Die Beklagte scheiterte aber auch vor den Karlsruher Richterinnen und Richter. Diese stuften nämlich wie die Vorinstanzen die angefallenen vier Anläufe einer künstlichen Befruchtung sehr wohl als medizinisch notwendige Heilbehandlung ein. Das Gericht führte aus, dass es sich bei der auf körperlichen Ursachen beruhenden Unfähigkeit des Klägers, auf natürlichem Wege Kinder zu zeugen, um eine Krankheit im Sinne der getroffenen Versicherungsvereinbarung handeln würde.  

Entscheidend sei für den Anspruch daher einzig und allein, dass die Behandlung mit einer gewissen Wahrscheinlichkeit überhaupt zu einer Schwangerschaft führen könne. Eine solche Wahrscheinlichkeit würde sich auf 15% beziffern, was für den BGH als ausreichend wahrscheinlich gelte. Eine Prognose über den weiteren Verlauf der Schwangerschaft, die auch als „baby-take-home-Rate“ bezeichnet wird, dürfe hier nicht getroffen werden. Der BGH führt aus:

Zielt eine […] -Behandlung darauf ab, eine Schwangerschaft herbeizuführen und so die medizinisch bedingte Unfähigkeit eines Paares, auf natürlichem Wege ein Kind zu zeugen, […] so sind die Erfolgsaussichten einer solchen Behandlung an deren Behandlungsziel der Herbeiführung der Schwangerschaft zu messen.

 

Weiter heißt es: 

Auf nachfolgende, den weiteren Schwangerschaftsverlauf oder die Geburt begleitende oder gar gefährdende Umstände zielt die Behandlung nicht ab und nimmt darauf auch nicht notwendigerweise Einfluss.

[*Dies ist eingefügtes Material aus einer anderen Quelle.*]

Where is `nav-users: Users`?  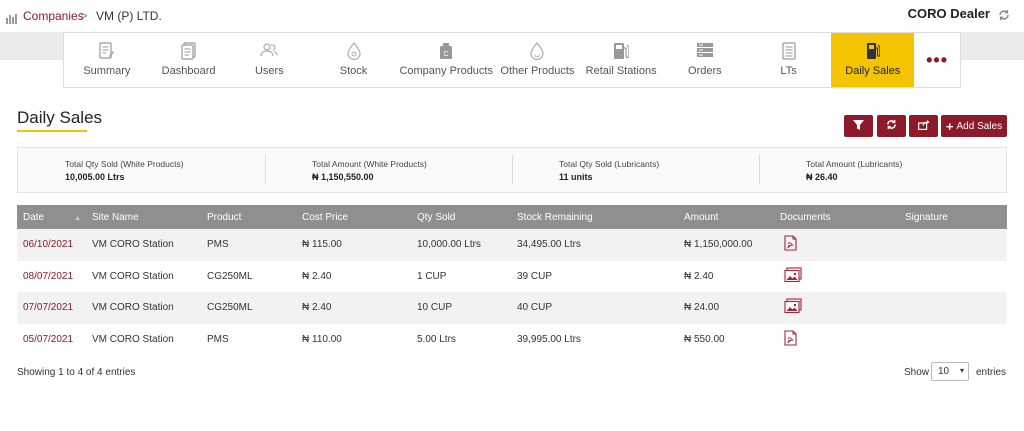
nav-users: Users is located at coordinates (269, 60).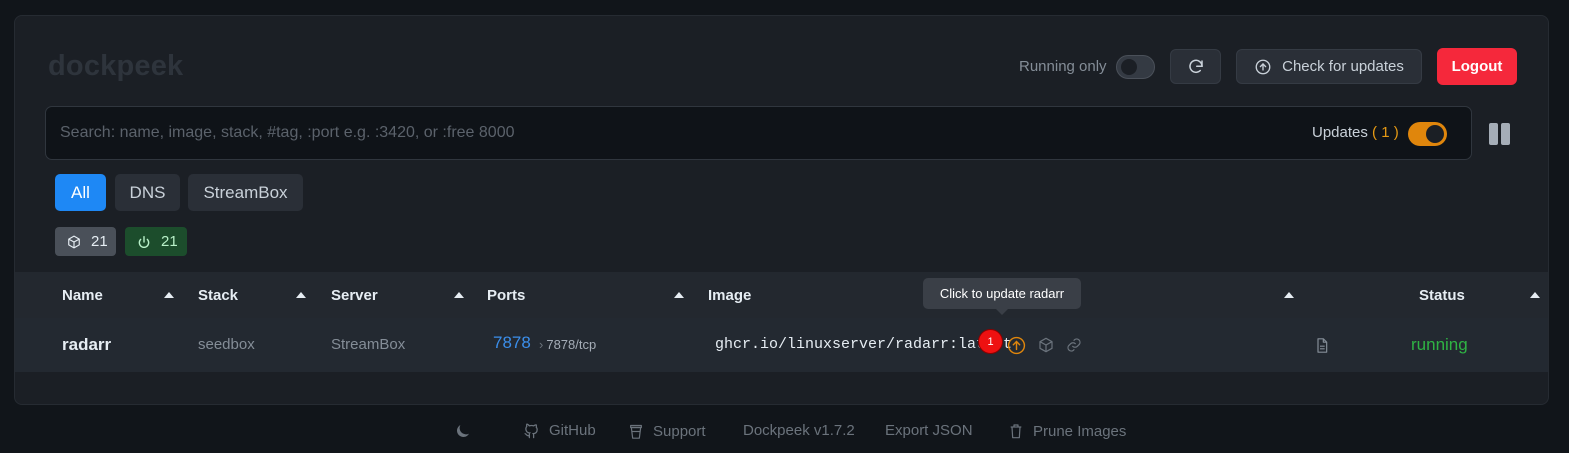 This screenshot has width=1569, height=453. Describe the element at coordinates (218, 296) in the screenshot. I see `column-header-stack: Stack` at that location.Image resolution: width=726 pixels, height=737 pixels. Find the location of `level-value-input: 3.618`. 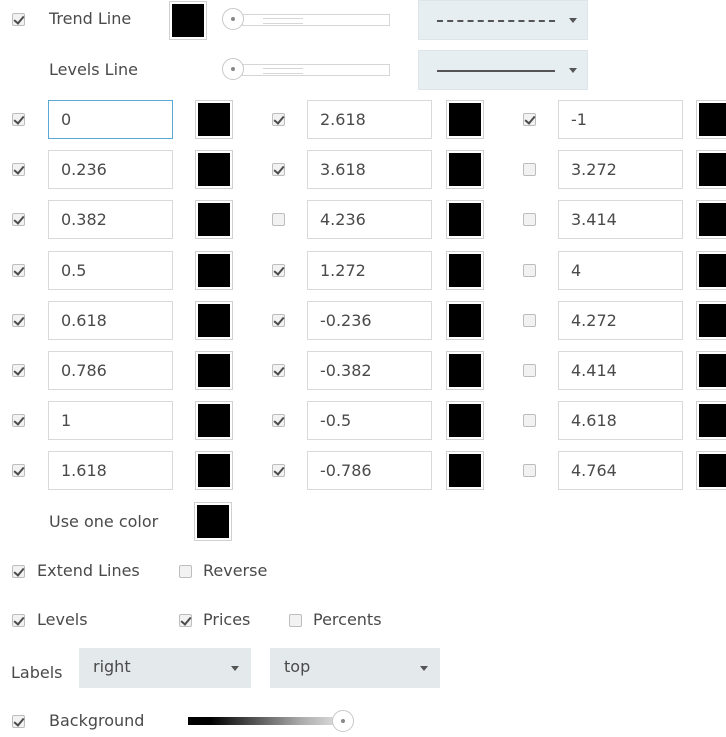

level-value-input: 3.618 is located at coordinates (370, 170).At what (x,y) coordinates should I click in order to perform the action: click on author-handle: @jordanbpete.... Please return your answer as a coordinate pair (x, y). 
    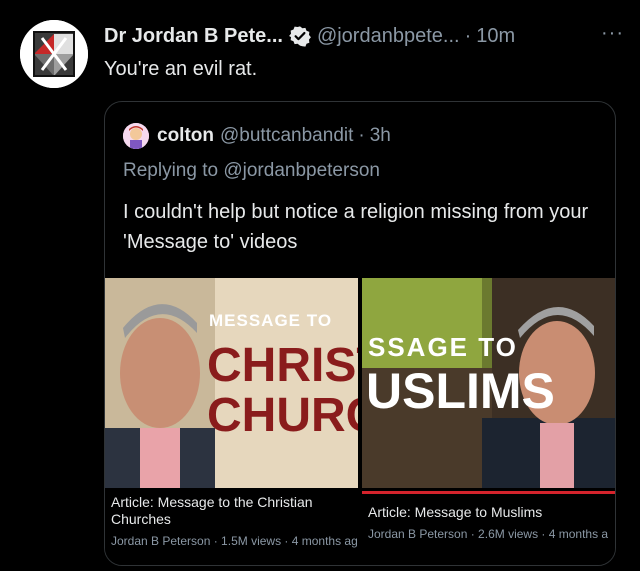
    Looking at the image, I should click on (388, 36).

Daher könne die Beklagte die Zahlung der Kosten – die sich auf ca. 17.500 Euro beziffern – nicht aufgrund des statistisch gesehen höheren Risikos einer Fehlgeburt verweigern. Denn wie die Schwangerschaft als solche nach der Befruchtung weiter verlaufe, habe zunächst keine Rolle zu spielen.

 

Selbstbestimmungsrecht des Paares

Ebenfalls betonte der BGH, dass das Selbstbestimmungsrecht des Paares „grundsätzlich auch die Entscheidung, sich den Kinderwunsch in fortgeschrittenem Alter unter Inkaufnahme altersspezifischer Risiken zu erfüllen“, umfasse. Der Kinderwunsch von Ehegatten könne als Ausfluss ihres Selbstbestimmungsrechts daher auch nicht auf seine Notwendigkeit hin überprüft werden. Anders hätte der BGH möglicherweise entschieden, führt dieser abschließend in seinem Urteil aus, wenn aufgrund individueller gesundheitlicher Beeinträchtigungen der Eltern eine Lebendgeburt wenig wahrscheinlich gewesen wäre. Dies sei im vorliegenden Fall aber nicht anzunehmen.

Die Revision hatte daher keinen Erfolg. Die Versicherung muss die Kosten für die Heilbehandlung deshalb weitgehend übernehmen.